1958
Guinée
Indépendance de la Guinée
La Guinée occupe une place unique dans l’histoire de la décolonisation de l’Afrique française : elle a été la première colonie française à obtenir son indépendance par un refus catégorique de coopérer avec la métropole.
En septembre 1958, le président français Charles de Gaulle a proposé aux colonies un référendum sur l’adhésion à la Communauté française, ce qui supposait de maintenir le contrôle de Paris sur la défense et la politique étrangère. Le seul territoire à avoir voté contre fut la Guinée, sous la direction du Parti démocratique de Guinée mené par Ahmed Sékou Touré. Sa célèbre phrase « Nous préférons la pauvreté dans la liberté à la richesse dans l’esclavage » est devenue la devise de l’époque.
L’indépendance fut proclamée immédiatement (le 2 octobre 1958), ce qui entraîna un blocus économique de la part de la France, qui emporta jusqu’aux téléphones et aux fournitures médicales. Dans ces conditions, la Guinée se tourna vers l’Union soviétique pour obtenir de l’aide. Sékou Touré entretint des relations étroites avec l’URSS, se rendant à Moscou en 1965 et y rencontrant Anastase Mikoyan et Léonid Brejnev. L’Union soviétique fournit au pays une aide dans le cadre de son soutien à la voie socialiste de développement, voyant en la Guinée un exemple d’anti-impérialisme résolu. Cette coopération comprenait des crédits économiques, une aide technique et la formation de cadres. Toutefois, la politique intérieure de Sékou Touré fut marquée par l’autoritarisme et la répression contre l’opposition, ce qui avec le temps a affaibli le pays.

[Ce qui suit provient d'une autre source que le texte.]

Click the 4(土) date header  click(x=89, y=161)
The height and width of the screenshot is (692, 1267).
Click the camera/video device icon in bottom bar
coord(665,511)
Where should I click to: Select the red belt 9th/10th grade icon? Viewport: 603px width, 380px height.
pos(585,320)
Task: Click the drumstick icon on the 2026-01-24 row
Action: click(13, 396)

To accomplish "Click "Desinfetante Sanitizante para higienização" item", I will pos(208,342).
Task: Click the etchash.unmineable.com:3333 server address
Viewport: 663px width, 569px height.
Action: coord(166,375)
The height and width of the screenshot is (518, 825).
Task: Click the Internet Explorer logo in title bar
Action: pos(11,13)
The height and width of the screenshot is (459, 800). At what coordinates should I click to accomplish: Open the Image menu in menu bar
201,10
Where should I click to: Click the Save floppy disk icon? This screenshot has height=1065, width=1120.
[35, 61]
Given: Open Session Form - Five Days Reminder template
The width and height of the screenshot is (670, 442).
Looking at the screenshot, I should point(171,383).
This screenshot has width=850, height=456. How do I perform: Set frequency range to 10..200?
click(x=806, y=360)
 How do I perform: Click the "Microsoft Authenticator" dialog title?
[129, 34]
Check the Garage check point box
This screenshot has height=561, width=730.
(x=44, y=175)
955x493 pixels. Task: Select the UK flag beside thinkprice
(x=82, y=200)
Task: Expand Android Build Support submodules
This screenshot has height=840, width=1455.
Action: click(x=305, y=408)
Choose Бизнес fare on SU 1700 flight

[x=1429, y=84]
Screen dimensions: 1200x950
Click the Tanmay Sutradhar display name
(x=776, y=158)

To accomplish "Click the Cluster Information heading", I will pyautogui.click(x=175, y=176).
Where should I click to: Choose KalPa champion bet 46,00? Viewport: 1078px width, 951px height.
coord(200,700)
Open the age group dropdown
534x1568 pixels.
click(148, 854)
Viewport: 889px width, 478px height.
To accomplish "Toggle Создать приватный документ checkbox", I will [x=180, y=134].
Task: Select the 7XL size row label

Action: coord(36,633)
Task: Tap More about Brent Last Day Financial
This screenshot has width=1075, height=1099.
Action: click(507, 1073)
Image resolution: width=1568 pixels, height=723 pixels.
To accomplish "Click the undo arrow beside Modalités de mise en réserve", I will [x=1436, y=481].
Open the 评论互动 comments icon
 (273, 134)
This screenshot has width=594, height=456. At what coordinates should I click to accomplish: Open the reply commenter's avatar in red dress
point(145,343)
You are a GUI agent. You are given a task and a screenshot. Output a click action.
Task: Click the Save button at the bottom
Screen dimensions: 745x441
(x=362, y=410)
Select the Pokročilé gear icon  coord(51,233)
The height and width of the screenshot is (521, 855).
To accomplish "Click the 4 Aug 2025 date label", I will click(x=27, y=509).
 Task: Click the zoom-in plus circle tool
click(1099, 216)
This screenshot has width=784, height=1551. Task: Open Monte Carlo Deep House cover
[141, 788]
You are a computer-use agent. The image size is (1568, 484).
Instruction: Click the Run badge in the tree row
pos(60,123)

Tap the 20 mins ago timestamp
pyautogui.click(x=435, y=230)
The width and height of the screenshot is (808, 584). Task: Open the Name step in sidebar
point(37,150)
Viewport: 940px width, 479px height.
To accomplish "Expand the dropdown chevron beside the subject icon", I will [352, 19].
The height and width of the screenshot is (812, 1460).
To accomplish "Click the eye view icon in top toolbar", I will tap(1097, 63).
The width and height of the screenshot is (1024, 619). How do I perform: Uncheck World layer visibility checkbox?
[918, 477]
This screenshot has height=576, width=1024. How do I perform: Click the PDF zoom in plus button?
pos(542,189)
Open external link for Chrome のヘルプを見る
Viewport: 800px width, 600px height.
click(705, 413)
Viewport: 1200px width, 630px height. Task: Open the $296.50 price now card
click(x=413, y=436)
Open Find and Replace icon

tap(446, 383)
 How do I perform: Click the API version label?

Néanmoins, le choix de la Guinée en 1958 devint un catalyseur pour d’autres colonies françaises, démontrant que la pleine souveraineté était possible. En 1960, lorsque la France fut contrainte d’accorder l’indépendance à ses colonies restantes, la Guinée jouissait déjà du statut d’État souverain, ce qui a renforcé son autorité sur le continent. L’héritage de Sékou Touré demeure contradictoire : d’une part, il est le père de l’indépendance nationale ; de l’autre, son régime a laissé une lourde empreinte économique. Les relations avec l’URSS ont fluctué, mais le partenariat stratégique pendant les années de guerre froide a permis à la Guinée de maintenir un cours de politique étrangère indépendant sans tomber dans une dépendance totale vis-à-vis de son ancienne métropole.